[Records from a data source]

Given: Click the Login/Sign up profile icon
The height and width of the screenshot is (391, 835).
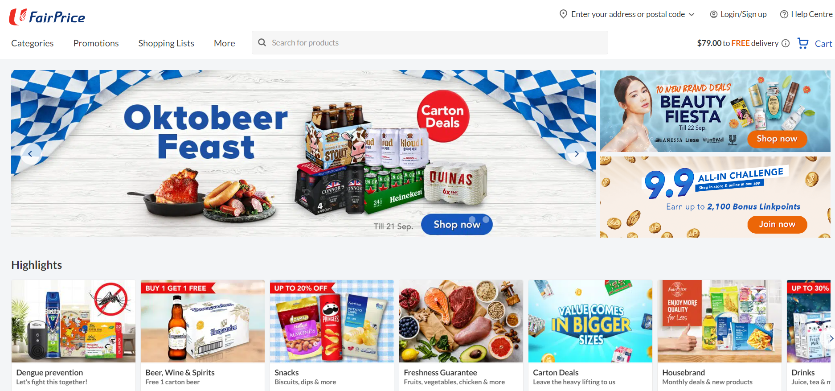Looking at the screenshot, I should [x=714, y=14].
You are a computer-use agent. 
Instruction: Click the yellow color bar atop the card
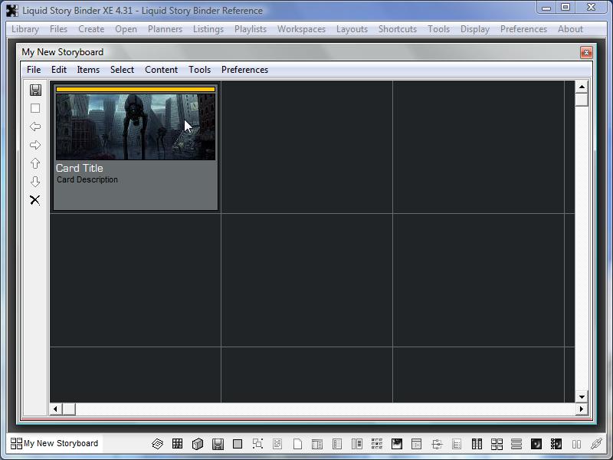(136, 89)
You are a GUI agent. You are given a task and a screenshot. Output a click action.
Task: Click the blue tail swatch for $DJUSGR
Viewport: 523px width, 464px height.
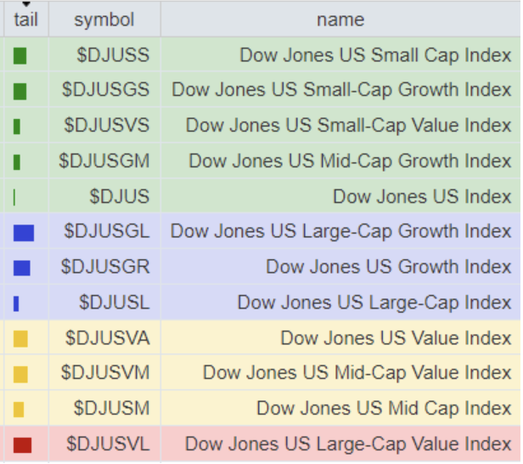22,268
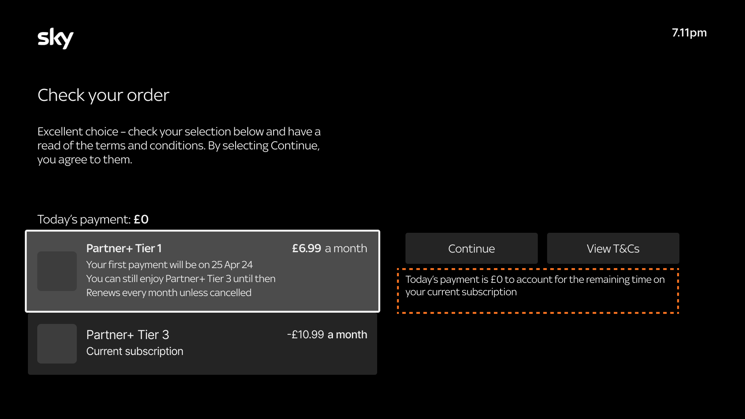Viewport: 745px width, 419px height.
Task: Select the Continue button
Action: point(471,248)
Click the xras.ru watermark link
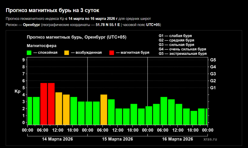The width and height of the screenshot is (248, 148). pyautogui.click(x=210, y=139)
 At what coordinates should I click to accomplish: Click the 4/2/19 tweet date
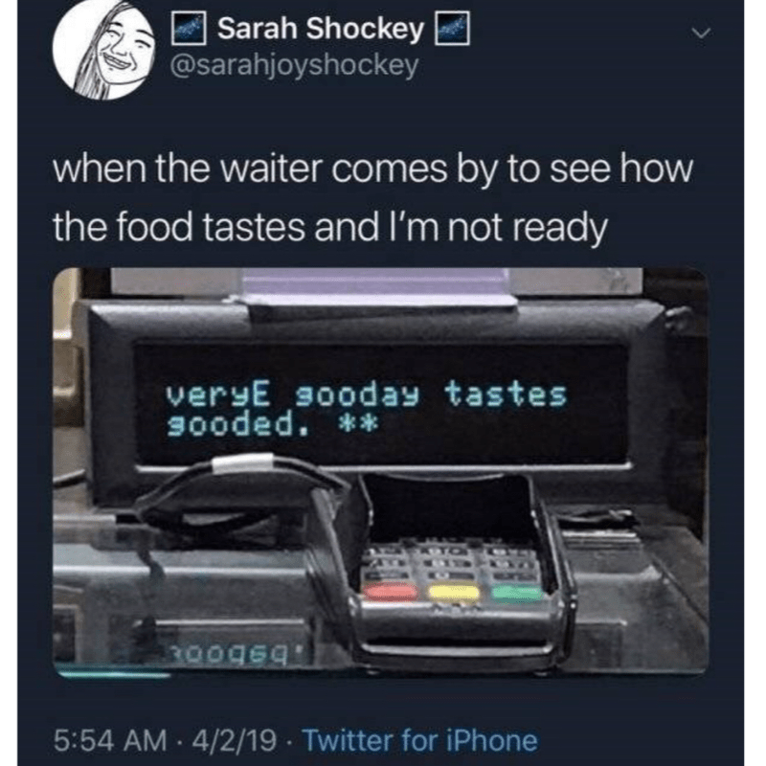235,740
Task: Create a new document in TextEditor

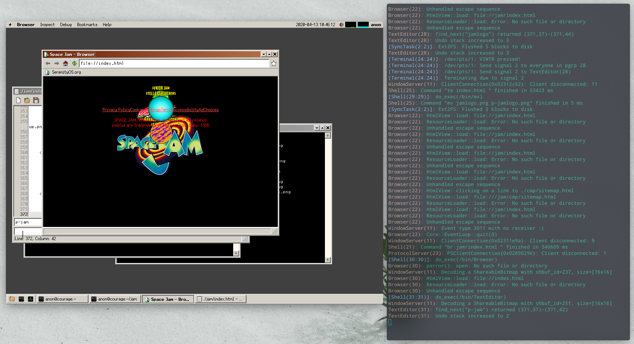Action: [18, 100]
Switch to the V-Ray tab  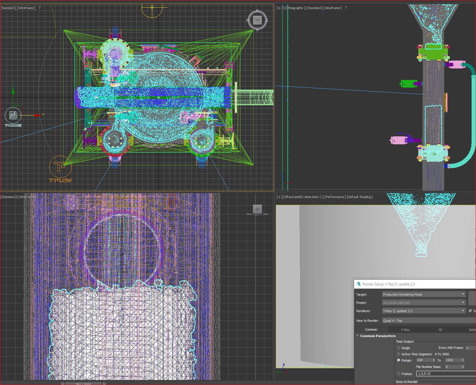coord(405,330)
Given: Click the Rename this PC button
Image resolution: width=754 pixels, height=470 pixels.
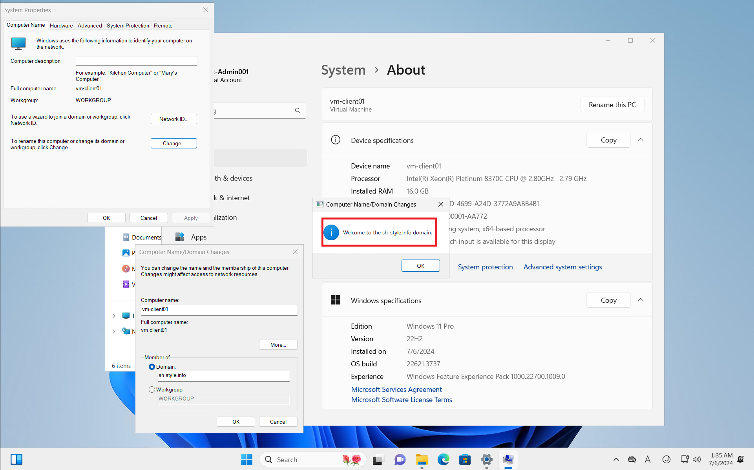Looking at the screenshot, I should pyautogui.click(x=612, y=105).
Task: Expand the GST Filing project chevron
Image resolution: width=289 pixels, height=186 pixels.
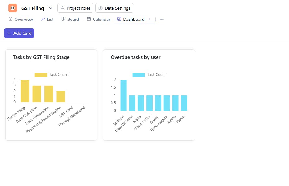Action: [51, 8]
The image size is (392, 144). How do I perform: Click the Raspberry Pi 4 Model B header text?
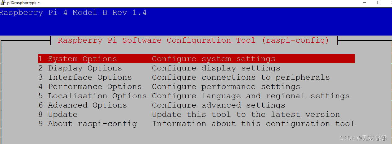point(73,13)
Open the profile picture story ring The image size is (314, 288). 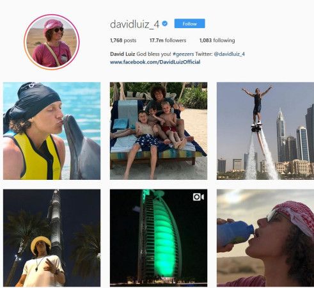tap(52, 42)
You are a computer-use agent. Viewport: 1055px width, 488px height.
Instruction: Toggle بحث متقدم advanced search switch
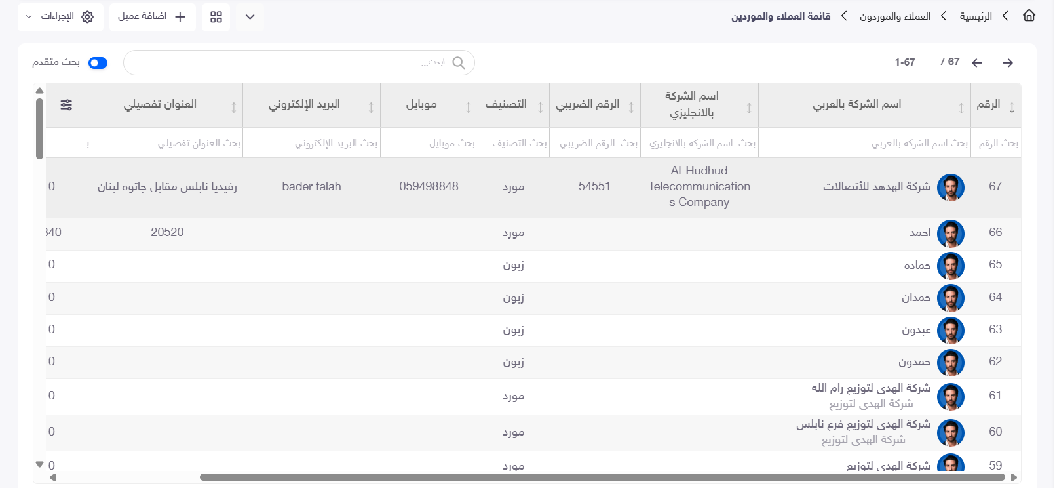[x=98, y=63]
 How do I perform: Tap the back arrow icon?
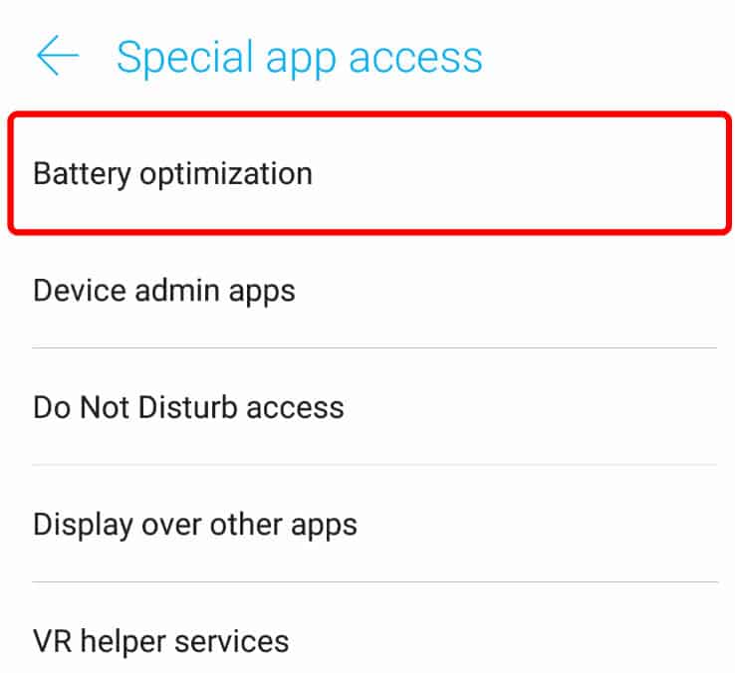58,57
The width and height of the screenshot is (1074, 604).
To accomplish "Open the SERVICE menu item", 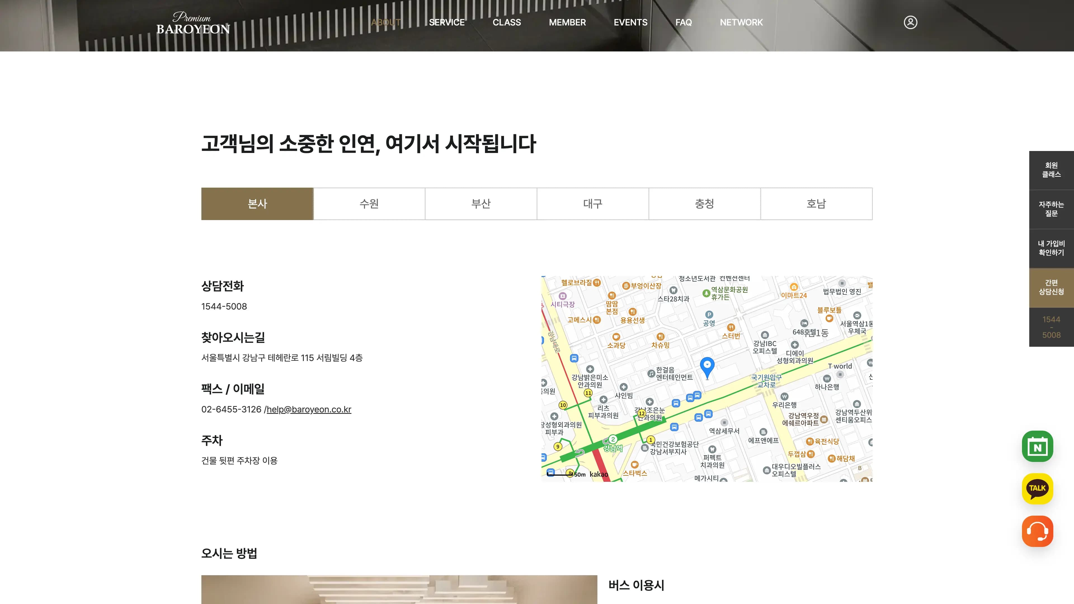I will tap(447, 23).
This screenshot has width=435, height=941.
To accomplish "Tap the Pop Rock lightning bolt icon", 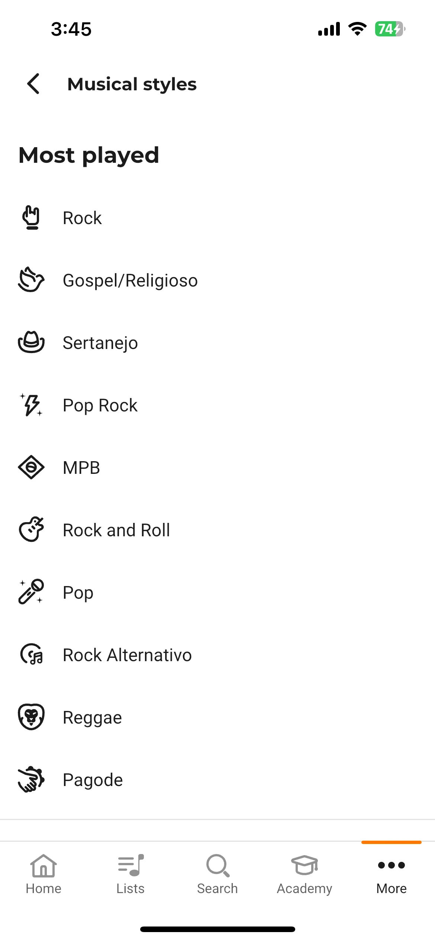I will [x=31, y=405].
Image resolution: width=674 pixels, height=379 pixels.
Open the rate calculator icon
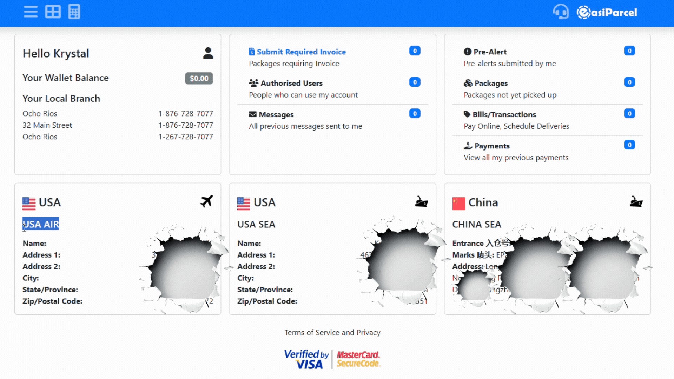pyautogui.click(x=74, y=12)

> What the exercise asks: Quote the data word for word, from its first line through the line that contains "The width and height of the screenshot is (248, 148).", including both ends. Leave out the pictures.

> Response:
Given: Click the Login/Sign up profile icon
The height and width of the screenshot is (391, 835).
Looking at the screenshot, I should [x=714, y=14].
You are a computer-use agent. 
Instruction: Click the yellow color bar atop the card
(136, 89)
You are a GUI agent. You are given a task and a screenshot. Output a click action.
Task: Click the blue tail swatch for $DJUSGR
Viewport: 523px width, 464px height.
22,268
Viewport: 745px width, 419px height.
Task: Select the Continue button
Action: point(471,248)
Click the xras.ru watermark link
The width and height of the screenshot is (248, 148). pyautogui.click(x=210, y=139)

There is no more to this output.